ETL Enrichment¶
Trigger: Blob / Timer | State: stateless | Guarantee: at-least-once | Difficulty: intermediate
Overview¶
The examples/data-and-pipelines/etl_enrichment/ sample shows an Extract-Transform-Load workflow
with an enrichment step in the middle. A blob-triggered Azure Function reads raw JSON records,
normalizes core fields, enriches each record with reference data such as region metadata or
geocoding-like lookups, and then writes the enriched rows to a database through
azure-functions-db-python.
This pattern is useful when source data arrives incomplete and must be joined with external context before it becomes analytically useful. The enrichment logic stays deterministic and replay-safe so the pipeline can tolerate retried blob executions.
When to Use¶
- Raw files arrive in blob storage and must be processed asynchronously.

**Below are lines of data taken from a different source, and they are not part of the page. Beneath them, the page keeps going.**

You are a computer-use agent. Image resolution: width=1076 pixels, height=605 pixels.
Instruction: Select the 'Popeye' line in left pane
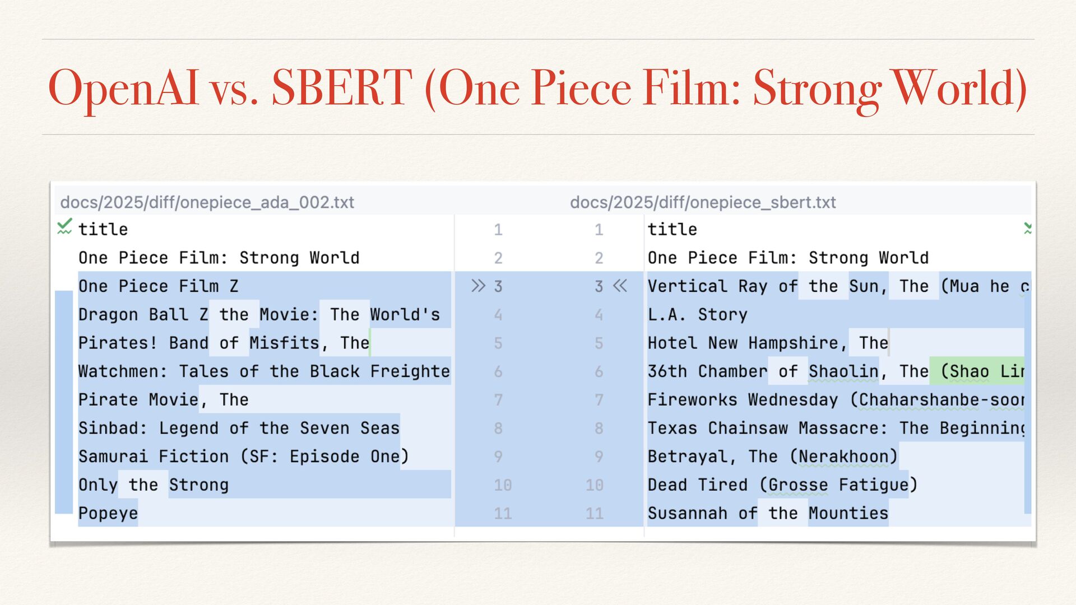coord(108,513)
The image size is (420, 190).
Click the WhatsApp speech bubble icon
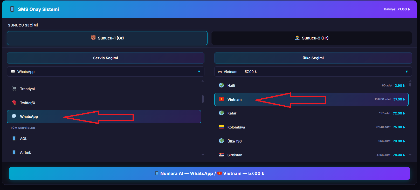click(x=14, y=117)
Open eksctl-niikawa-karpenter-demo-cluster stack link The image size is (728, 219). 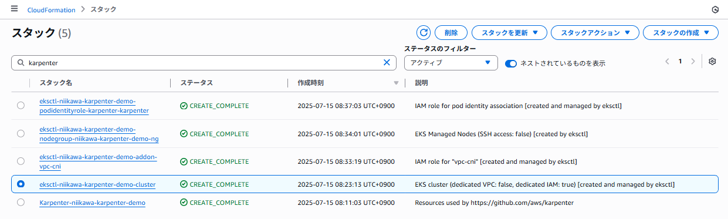tap(97, 184)
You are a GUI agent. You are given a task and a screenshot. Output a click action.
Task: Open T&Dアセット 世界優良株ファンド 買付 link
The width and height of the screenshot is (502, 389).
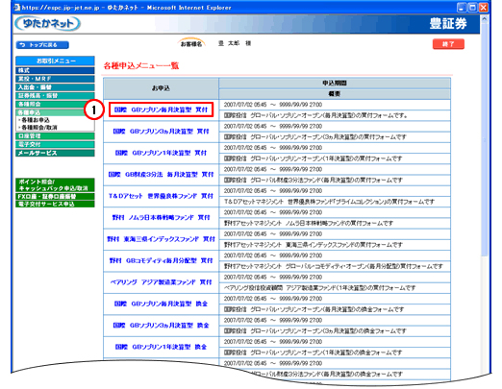(161, 196)
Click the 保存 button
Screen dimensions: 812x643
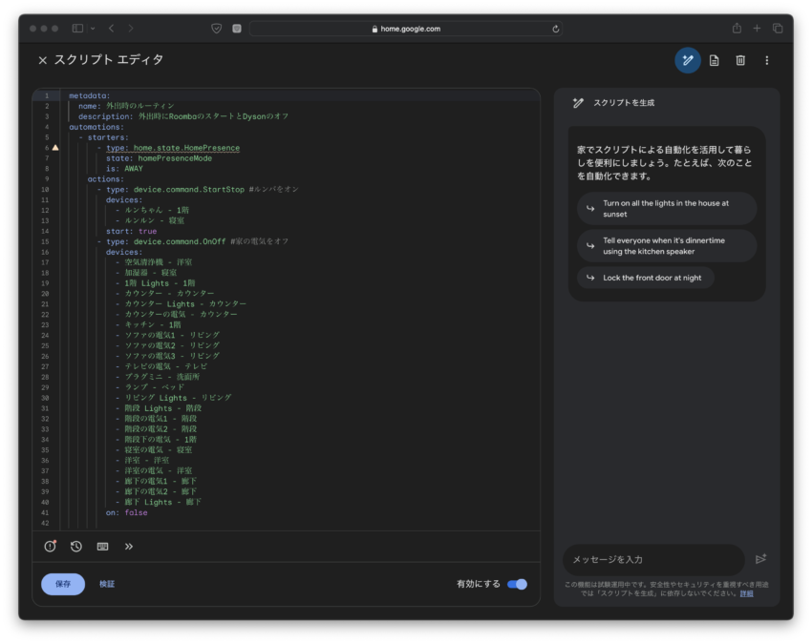(63, 584)
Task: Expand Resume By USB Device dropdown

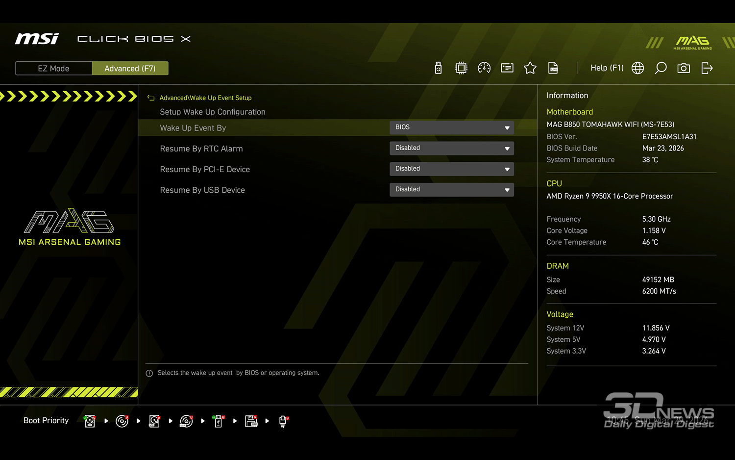Action: (451, 190)
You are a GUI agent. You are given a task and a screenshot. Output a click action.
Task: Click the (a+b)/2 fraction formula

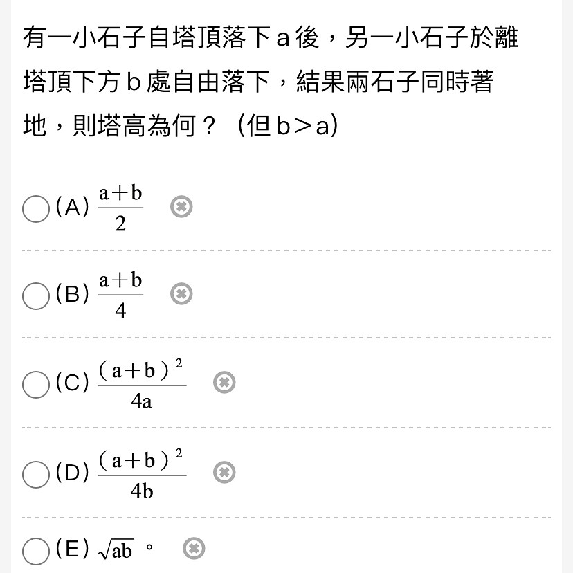120,208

- Source records need reference-data lookups before loading into a reporting or serving store.
- You want a simple, function-based ETL stage without provisioning a larger orchestration system.
When NOT to Use¶
- You need exactly-once delivery and the destination cannot deduplicate replayed writes.
- Enrichment depends on slow, high-latency external APIs that should be decoupled behind queues.
- The workflow requires cross-file transactions or long-running stateful orchestration.
Architecture¶
flowchart LR
blob[(raw-data blob)] --> extract[extract records]
extract --> enrich[enrich with lookups]
enrich --> load[load enriched rows]
load --> db[(database)]
Behavior¶
sequenceDiagram
participant Blob as Blob Storage
participant Func as etl_enrich_blob
participant Lookup as Lookup table
participant DB as Database
Blob->>Func: Trigger with raw JSON blob
Func->>Func: Parse and validate records
loop for each record
Func->>Lookup: Resolve enrichment metadata
Lookup-->>Func: Region / coordinates / tags
Func->>Func: Build enriched row
end
Func->>DB: Batch insert enriched rows
Func-->>Blob: Invocation completed
Prerequisites¶
- Python 3.10+
- Azure Functions Core Tools v4
- Azurite or an Azure Storage account for the blob trigger
- A database reachable through
DB_URL azure-functions-db-pythonandazure-functions-logging-python
Project Structure¶
examples/data-and-pipelines/etl_enrichment/
|-- function_app.py
|-- host.json
|-- local.settings.json.example
|-- pyproject.toml
`-- README.md
Implementation¶
The blob trigger reads a JSON array from the raw-data container and logs the extraction stage.
Each input record is normalized into a consistent shape before enrichment.
@app.blob_trigger(
arg_name="myblob",
path="raw-data/{name}",
connection="AzureWebJobsStorage",
)
@db.output("out", url="%DB_URL%", table="enriched_customers")
def etl_enrich_blob(myblob: func.InputStream, out: DbOut) -> None:
raw_records = _load_raw_records(myblob.read())
enriched_rows = [_enrich_record(record) for record in raw_records]
out.set(enriched_rows)
The enrichment stage can call lookup helpers, cached reference tables, or SDK clients. In this example it derives region details and pseudo-geocode data from deterministic local mappings so the pipeline stays replay-safe.
def _enrich_record(record: RawRecord) -> dict[str, str | float]:
region = REGION_LOOKUPS.get(record["country_code"], FALLBACK_LOOKUP)
return {
"customer_id": record["customer_id"],
"city": record["city"],
"country_code": record["country_code"],
"region": region["region"],
"market_tier": region["market_tier"],
"latitude": region["latitude"],
"longitude": region["longitude"],
}
Run Locally¶
cd examples/data-and-pipelines/etl_enrichment
python -m venv .venv
source .venv/bin/activate
pip install -e ".[dev]"
cp local.settings.json.example local.settings.json
func start
Upload a blob such as customers-2026-04-17.json to the raw-data container:
[
{"customer_id": "cust-1001", "city": "Seattle", "country_code": "US"},
{"customer_id": "cust-1002", "city": "Berlin", "country_code": "DE"}
]
Expected Output¶
[Information] ETL extraction started blob=raw-data/customers-2026-04-17.json size_bytes=126
[Information] ETL enrichment completed blob=raw-data/customers-2026-04-17.json input_count=2 enriched_count=2
[Information] Loaded enriched rows target_table=enriched_customers count=2
Production Considerations¶
- Scaling: blob-trigger concurrency affects downstream database pressure; size connection pools accordingly.
- Retries: blob-trigger replays can reinsert rows, so use upserts or natural keys in the destination.
- Idempotency: include source blob name, record key, or version fields to support deduplication.
- Observability: emit per-stage counts, enrichment misses, and load latency with structured logs.
- Reference data: cache slow lookups or materialize them locally when latency or rate limits matter.